使用视觉注意力生成图像描述

在 TensorFlow.org 上查看

在 Google Colab 中运行

在 GitHub 上查看源代码

下载笔记本

给定一个类似以下示例的图像，我们的目标是生成一个类似“一名正在冲浪的冲浪者”的描述。

一个冲浪的人，来自 Wikimedia

此处使用的模型架构的灵感来自 Show, Attend and Tell: Neural Image Caption Generation with Visual Attention，但已更新为使用 2 层 Transformer 解码器。要充分利用本教程，您应该对文本生成、seq2seq 模型和注意力或 Transformer 有一定的经验。

本教程中构建的模型架构如下所示。从图像中提取特征，并传递到 Transformer 解码器的交叉注意力层。

模型架构

Transformer 解码器主要由注意力层构建。它使用自注意力处理正在生成的序列，并使用交叉注意力处理图像。

通过检查交叉注意力层的注意力权重，您将看到模型在生成单词时正在查看图像的哪些部分。

Prediction

此笔记本是一个端到端示例。当您运行此笔记本时，它会下载数据集、提取和缓存图像特征，并训练解码器模型。随后，它会使用该模型在新的图像上生成描述。

安装

apt install --allow-change-held-packages libcudnn8=8.1.0.77-1+cuda11.2

pip uninstall -y tensorflow estimator keras

pip install -U tensorflow_text tensorflow tensorflow_datasets

pip install einops

本教程使用大量导入，主要用于加载数据集。

import concurrent.futures
import collections
import dataclasses
import hashlib
import itertools
import json
import math
import os
import pathlib
import random
import re
import string
import time
import urllib.request

import einops
import matplotlib.pyplot as plt
import numpy as np
import pandas as pd
from PIL import Image
import requests
import tqdm

import tensorflow as tf
import tensorflow_hub as hub
import tensorflow_text as text
import tensorflow_datasets as tfds

[可选] 数据处理

本部分下载描述数据集并为训练做准备。它将输入文本词例化，并缓存通过预训练的特征提取程序模型运行所有图像的结果。理解本部分中的所有内容并不是非常重要。

选择数据集

本教程旨在提供数据集的选择。Flickr8k 或 Conceptual Captions 数据集的一小部分。
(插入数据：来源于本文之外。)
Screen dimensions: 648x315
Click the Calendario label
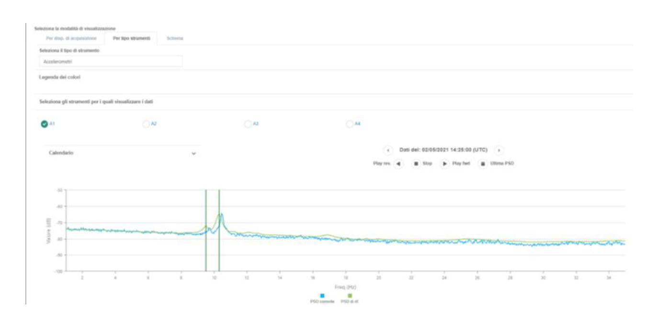pos(61,153)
这两个数据集需要从头开始下载和转换，但是将教程转换为使用 TensorFlow 数据集中可用的描述数据集（Coco Captions 和完整的 Conceptual Captions）并不难。

Flickr8k

def flickr8k(path='flickr8k'):
  path = pathlib.Path(path)

  if len(list(path.rglob('*'))) < 16197:
    tf.keras.utils.get_file(
        origin='https://github.com/jbrownlee/Datasets/releases/download/Flickr8k/Flickr8k_Dataset.zip',
        cache_dir='.',
        cache_subdir=path,
        extract=True)
    tf.keras.utils.get_file(
        origin='https://github.com/jbrownlee/Datasets/releases/download/Flickr8k/Flickr8k_text.zip',
        cache_dir='.',
        cache_subdir=path,
        extract=True)

  captions = (path/"Flickr8k.token.txt").read_text().splitlines()
  captions = (line.split('\t') for line in captions)
  captions = ((fname.split('#')[0], caption) for (fname, caption) in captions)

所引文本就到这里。